Text to read:
Start
So are you sure it's really a HubConnect issue not Echo Speaks?

I have refrigerator door sensors and door left open rule too but use a notification driver that sends an alert to my cell phone & email. Am NOT using HubConnect for this - I generally like to keep local rules local to each hub.

Although in thinking about it now I may change this.. seems better to use my controller hub for the internet communications... mmmmm... If I do so I will let you know how it goes.

My guess is that each time HubConnect refreshes the device to the HubConnect Server RM was seeing that the contact had "changed" and triggered the rule - even when the contact haden't changed.... somewhere these queue up and when the contact does indeed "change" (that is, door closed) there's a queue of "changes" that need to be processed by RM until it eventually gets to the one where the door was closed.

My overall point being, we shouldn't need to be getting into complexity like this - each hub should be able to talk to Amazon, using the same Amazon account.

That's a question for @srwhite / @csteele maybe..

(Note: this is a reply to the post above @simon's last one!!)

I dunno - to me having multiple instances could be overly complex too. Managing devices etc, multiple paths to the internet etc - but that's only my opinion ymmv..

Having the choice to run everything through one hub or via multiple hubs would be good.

For example, I would like my main US hub to integrate with Amazon and my main hub in Ireland to integrate with Amazon.

If I have an issue in one or the other I don't want to fly 3,684 miles to sort it out (although I do have ST in both locations controlling an ST outlet powering the HE hubs - so if a hub is dead I can power cycle - only thing ST is really used for anymore)

Couldn't you set up separate HE accounts for each hub? You would still be able to use HubConnect to link them and I guess then the shared Amazon thing would work?

Also that is a seriously remote hub you have there. very cool.

Also how do you handle the HubConnect connection between the hubs? Straight internet access to the external IP address / port forwarding or do you use a VPN?

At any rate seems latency could be a big factor here. Kinda makes sense why the Alexa stuff is so erratic.

No VPN. HubConnect Server in Ireland connects to the HE cloud to get US hub data.

However the fridge/freezer and HE hub with the contact sensors and HubConnect Server hub are all in Ireland so they are all local together.
End
Stored records:
Start
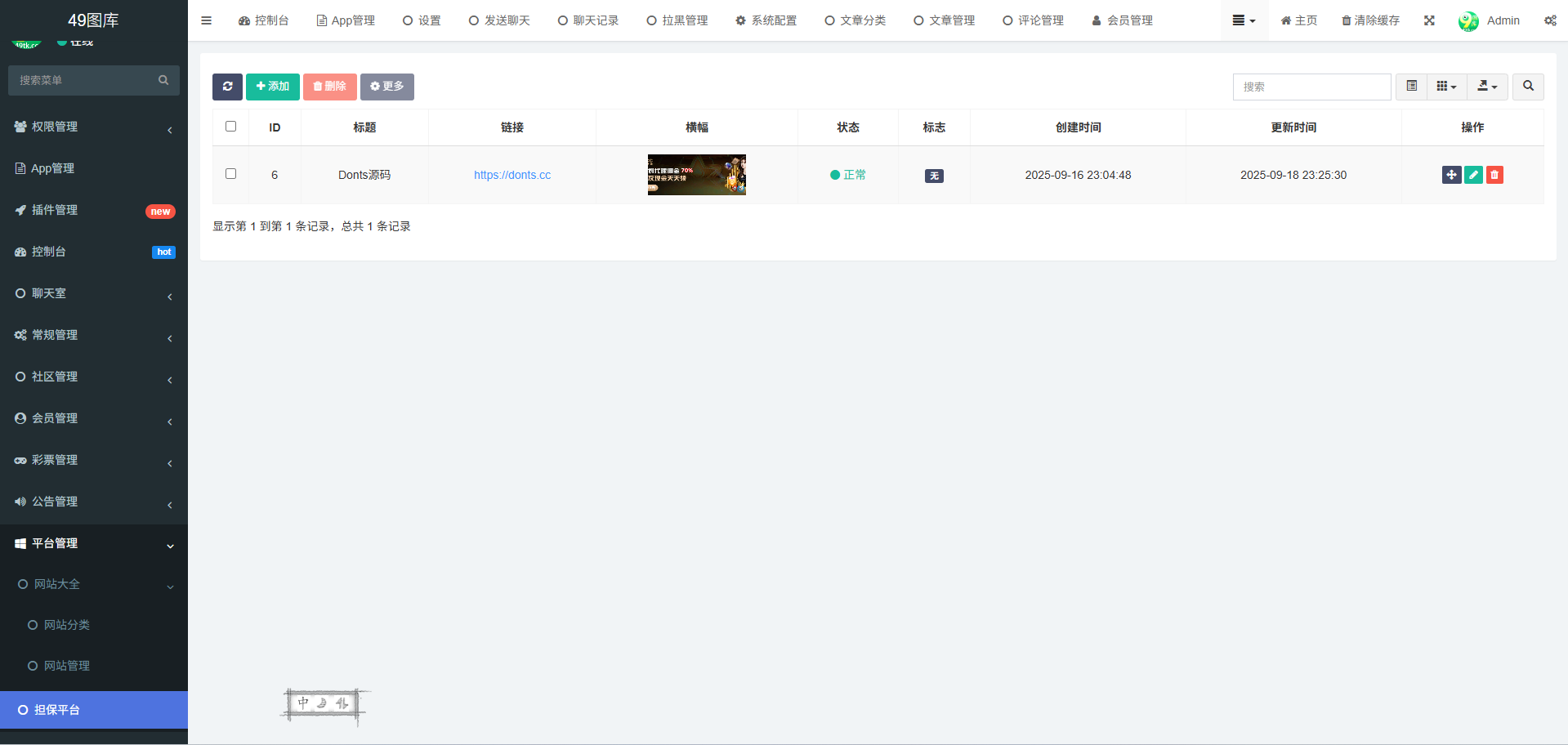Image resolution: width=1568 pixels, height=745 pixels.
Task: Open the https://donts.cc link
Action: pos(512,175)
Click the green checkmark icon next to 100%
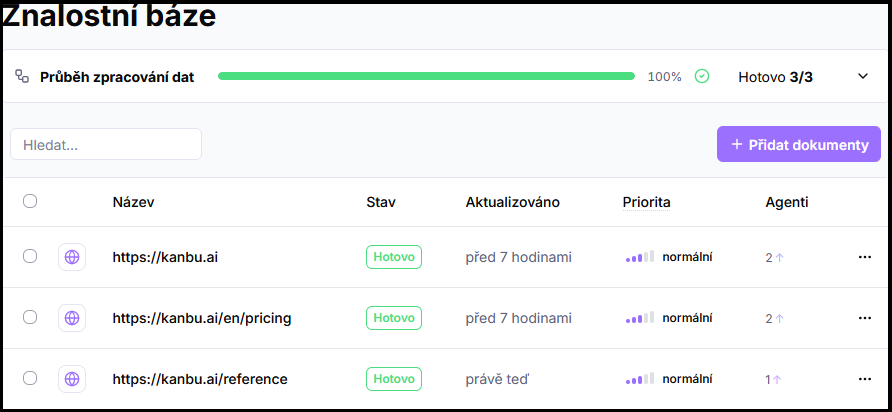Viewport: 892px width, 412px height. coord(702,76)
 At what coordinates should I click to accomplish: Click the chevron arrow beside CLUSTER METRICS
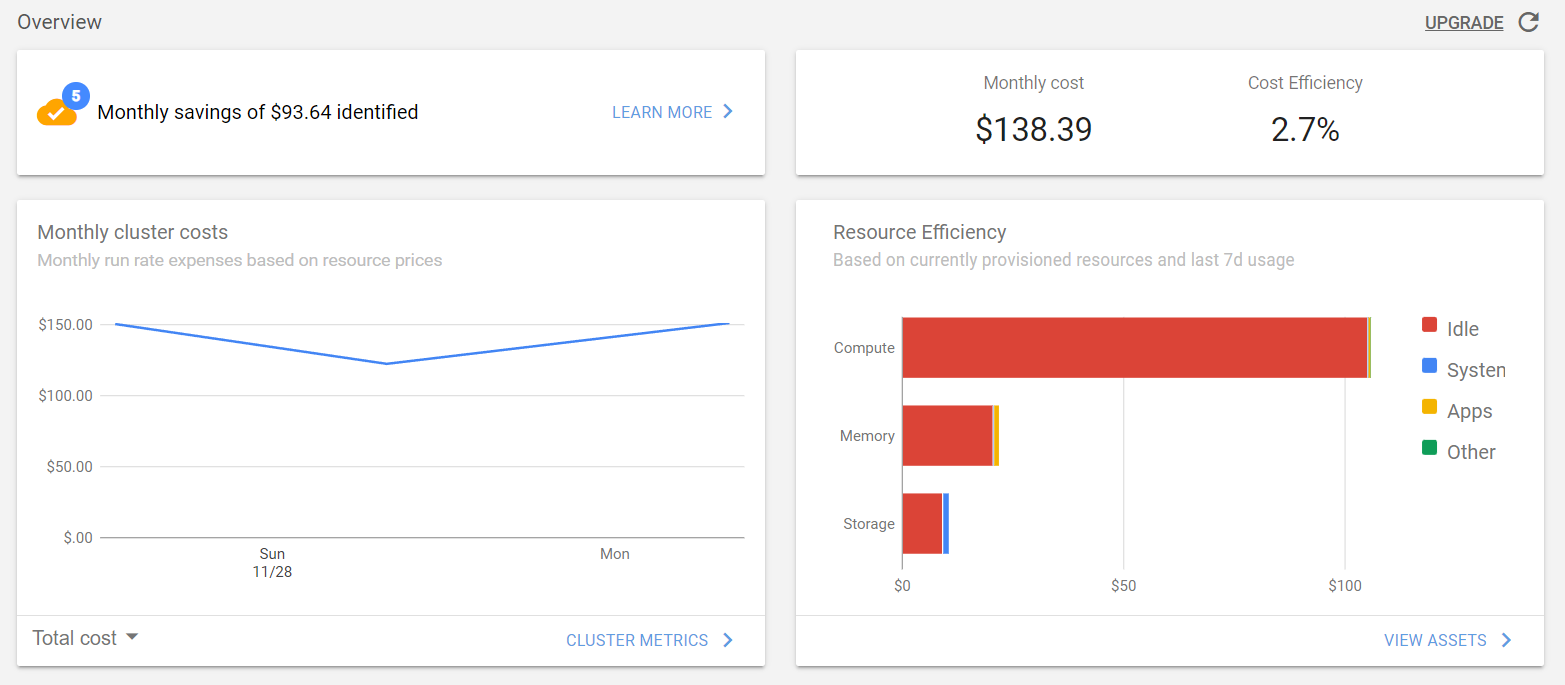729,640
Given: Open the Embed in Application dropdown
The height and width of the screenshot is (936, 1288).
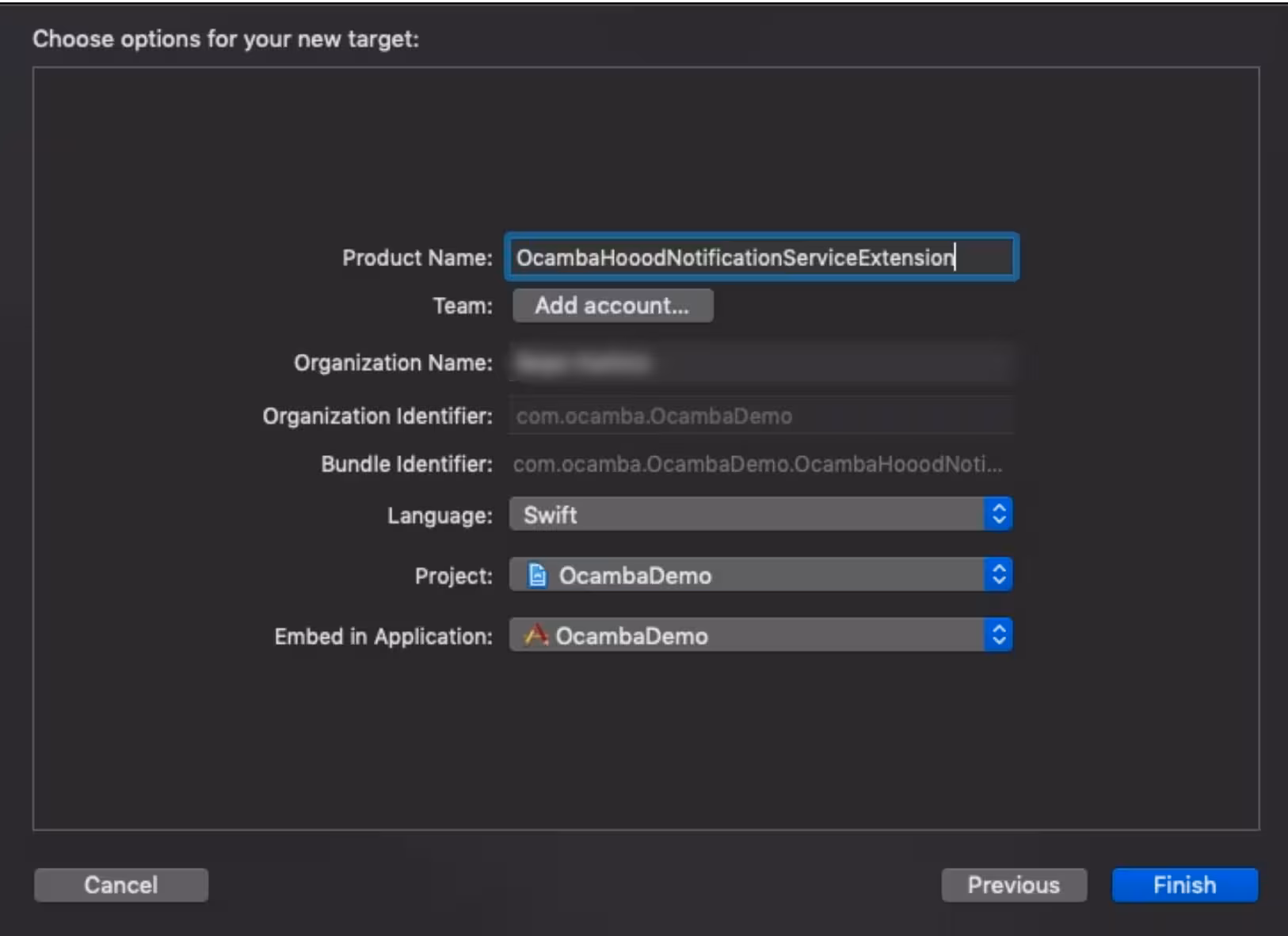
End
Directive 1:
In the HubConnect thread, how does the HubConnect Server in Ireland get the US hub data?
Directive 2:
Change "controller hub" to "main hub" in the HubConnect thread, and write out the passage starting at "Although in thinking" and ending at "how it goes.".
Directive 3:
Restate the HubConnect thread's paragraph beginning "My guess is that each time HubConnect refreshes" more concisely, keeping its main points.
The entries have no connection to the HubConnect thread.

Output 1:
It connects to the HE cloud, without a VPN.

Output 2:
Although in thinking about it now I may change this.. seems better to use my main hub for the internet communications... mmmmm... If I do so I will let you know how it goes.

Output 3:
The guess is that each HubConnect refresh to the HubConnect Server made RM see the contact as "changed" and trigger the rule, even with no real change. These false changes queued up, so when the door actually closed, RM had to work through the queue before reaching the real closing.